Re: Proposing UTF-21/24

From: Frank Ellermann (nobody@xyzzy.claranet.de)
Date: Sat Jan 20 2007 - 19:32:59 CST

  • Next message: David Starner: "Re: Proposing UTF-21/24"

    Ruszlan Gaszanov wrote:

    > Any comments?

    Some of your arguments like "won't need a BOM anymore" don't make
    sense for me, but the UTF-24A idea is nice. Even if I'm lost in
    a sequence of UTF-24A octets I can always find the start or end
    of a UTF-24A code point: 1P0 can be 100 or 110, therefore bytes
    with MSB 1 are the start unless the previous byte also has MSB 1,
    and then the previous byte is the start.
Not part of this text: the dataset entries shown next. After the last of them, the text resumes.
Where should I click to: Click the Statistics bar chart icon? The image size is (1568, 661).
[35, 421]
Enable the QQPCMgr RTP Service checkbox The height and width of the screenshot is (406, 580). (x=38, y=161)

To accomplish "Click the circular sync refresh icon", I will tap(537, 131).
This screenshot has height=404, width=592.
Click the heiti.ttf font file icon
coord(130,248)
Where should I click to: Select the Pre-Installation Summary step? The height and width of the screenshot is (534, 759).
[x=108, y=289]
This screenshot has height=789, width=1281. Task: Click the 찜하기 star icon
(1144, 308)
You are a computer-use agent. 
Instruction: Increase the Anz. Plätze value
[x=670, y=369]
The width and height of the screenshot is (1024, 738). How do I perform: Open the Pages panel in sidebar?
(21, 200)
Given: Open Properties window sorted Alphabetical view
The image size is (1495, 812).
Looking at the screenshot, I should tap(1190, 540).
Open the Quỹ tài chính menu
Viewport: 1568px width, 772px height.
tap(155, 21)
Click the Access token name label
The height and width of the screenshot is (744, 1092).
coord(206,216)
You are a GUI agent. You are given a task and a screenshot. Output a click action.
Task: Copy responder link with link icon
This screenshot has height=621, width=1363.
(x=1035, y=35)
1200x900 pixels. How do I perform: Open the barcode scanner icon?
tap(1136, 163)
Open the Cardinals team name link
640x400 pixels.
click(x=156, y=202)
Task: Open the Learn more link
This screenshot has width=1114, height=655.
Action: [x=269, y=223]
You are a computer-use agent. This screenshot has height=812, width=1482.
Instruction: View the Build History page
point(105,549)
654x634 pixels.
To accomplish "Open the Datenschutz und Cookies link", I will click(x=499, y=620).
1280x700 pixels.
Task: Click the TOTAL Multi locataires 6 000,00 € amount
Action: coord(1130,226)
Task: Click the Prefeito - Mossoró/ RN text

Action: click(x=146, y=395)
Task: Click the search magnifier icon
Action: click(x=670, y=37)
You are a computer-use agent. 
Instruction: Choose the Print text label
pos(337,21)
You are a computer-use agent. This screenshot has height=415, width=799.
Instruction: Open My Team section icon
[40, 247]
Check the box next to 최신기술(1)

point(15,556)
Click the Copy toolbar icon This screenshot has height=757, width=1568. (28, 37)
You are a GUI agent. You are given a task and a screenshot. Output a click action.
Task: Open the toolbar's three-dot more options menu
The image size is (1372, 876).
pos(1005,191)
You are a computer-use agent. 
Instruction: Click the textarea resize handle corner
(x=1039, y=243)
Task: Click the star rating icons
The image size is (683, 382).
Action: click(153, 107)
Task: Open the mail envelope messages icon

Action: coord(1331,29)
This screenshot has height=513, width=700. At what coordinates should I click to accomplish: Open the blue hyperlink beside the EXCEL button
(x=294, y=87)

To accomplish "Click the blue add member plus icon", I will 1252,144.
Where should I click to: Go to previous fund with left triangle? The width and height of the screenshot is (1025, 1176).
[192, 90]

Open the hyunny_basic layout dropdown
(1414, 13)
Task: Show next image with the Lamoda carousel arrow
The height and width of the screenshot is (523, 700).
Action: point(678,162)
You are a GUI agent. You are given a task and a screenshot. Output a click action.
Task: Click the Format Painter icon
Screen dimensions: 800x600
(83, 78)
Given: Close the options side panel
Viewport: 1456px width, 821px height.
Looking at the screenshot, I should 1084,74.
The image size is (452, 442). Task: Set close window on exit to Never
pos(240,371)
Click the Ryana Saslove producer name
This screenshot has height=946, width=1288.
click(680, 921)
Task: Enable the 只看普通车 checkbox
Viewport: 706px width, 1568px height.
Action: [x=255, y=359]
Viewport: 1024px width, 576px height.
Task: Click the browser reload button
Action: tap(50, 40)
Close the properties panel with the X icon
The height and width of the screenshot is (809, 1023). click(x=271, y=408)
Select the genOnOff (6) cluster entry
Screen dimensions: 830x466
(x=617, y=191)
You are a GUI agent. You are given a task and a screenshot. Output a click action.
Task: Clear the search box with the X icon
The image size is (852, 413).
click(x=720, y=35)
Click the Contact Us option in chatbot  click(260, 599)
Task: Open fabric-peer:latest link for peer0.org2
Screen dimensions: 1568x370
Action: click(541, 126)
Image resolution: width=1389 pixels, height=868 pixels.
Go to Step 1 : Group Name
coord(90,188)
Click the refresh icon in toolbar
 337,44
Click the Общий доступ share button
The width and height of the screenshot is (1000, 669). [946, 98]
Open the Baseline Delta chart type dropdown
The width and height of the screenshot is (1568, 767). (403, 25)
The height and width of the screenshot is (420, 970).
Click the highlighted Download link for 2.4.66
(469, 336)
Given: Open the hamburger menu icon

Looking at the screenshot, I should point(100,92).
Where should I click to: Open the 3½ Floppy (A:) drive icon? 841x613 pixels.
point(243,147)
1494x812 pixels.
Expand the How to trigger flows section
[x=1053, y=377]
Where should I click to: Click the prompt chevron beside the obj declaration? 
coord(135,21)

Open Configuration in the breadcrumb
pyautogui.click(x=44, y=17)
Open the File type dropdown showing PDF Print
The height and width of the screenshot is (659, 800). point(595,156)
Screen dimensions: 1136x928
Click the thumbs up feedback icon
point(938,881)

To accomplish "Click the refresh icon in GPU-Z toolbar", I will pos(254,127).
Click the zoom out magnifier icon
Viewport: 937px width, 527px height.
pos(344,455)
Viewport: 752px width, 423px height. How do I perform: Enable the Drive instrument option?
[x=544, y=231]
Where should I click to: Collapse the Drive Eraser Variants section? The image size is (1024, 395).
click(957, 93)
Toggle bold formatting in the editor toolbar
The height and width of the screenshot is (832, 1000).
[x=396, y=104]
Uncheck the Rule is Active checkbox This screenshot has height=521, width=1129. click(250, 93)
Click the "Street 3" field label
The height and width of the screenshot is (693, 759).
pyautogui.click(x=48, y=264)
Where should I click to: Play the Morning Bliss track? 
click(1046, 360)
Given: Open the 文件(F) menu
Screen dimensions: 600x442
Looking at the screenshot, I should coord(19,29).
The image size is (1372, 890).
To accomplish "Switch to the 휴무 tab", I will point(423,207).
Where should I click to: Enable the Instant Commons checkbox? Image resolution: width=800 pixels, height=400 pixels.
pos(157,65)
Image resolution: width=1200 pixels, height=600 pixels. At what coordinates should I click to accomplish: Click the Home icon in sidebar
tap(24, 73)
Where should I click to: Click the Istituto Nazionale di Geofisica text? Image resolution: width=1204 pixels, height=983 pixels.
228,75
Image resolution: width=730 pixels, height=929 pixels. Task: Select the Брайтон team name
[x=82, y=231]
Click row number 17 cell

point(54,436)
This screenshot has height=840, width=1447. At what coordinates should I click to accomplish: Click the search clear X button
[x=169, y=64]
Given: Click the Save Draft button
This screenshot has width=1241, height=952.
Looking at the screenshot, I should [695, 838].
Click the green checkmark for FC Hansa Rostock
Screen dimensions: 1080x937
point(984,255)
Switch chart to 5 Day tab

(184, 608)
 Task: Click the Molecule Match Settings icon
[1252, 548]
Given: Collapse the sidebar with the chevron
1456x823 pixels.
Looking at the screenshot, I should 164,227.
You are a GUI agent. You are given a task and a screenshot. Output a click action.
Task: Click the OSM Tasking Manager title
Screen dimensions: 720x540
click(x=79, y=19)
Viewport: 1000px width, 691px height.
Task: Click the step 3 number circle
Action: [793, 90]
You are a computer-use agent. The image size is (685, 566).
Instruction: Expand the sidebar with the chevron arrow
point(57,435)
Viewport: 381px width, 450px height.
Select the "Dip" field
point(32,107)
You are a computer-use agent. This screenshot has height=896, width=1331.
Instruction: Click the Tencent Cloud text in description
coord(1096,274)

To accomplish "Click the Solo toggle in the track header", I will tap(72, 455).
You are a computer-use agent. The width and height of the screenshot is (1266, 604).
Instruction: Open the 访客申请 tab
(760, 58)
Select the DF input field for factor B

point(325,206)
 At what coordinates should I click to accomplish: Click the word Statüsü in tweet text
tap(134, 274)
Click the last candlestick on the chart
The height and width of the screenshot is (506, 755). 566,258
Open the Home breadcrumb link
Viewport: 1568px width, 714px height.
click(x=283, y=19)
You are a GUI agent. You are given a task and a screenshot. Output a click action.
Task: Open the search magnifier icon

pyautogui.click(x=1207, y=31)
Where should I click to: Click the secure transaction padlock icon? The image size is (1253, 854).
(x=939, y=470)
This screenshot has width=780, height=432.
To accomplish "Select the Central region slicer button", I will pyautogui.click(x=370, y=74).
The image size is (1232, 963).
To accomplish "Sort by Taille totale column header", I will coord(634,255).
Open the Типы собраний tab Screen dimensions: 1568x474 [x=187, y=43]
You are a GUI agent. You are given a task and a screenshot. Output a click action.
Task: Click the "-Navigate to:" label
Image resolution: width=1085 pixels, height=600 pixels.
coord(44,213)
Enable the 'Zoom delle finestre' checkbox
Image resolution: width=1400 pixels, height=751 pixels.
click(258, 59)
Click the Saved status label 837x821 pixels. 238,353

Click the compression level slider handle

Similarly LSB 0 could
    be used to determine the end.

    One disadvantage of your scheme, unlike UTF-8 it can't be directly
    expressed in CharmapML, the parity bit destroys simple patterns,
    and an enumeration of 2**21 (minus surrogates) code points won't
    fly. But BOCU-1 has the same issue, that's no showstopper.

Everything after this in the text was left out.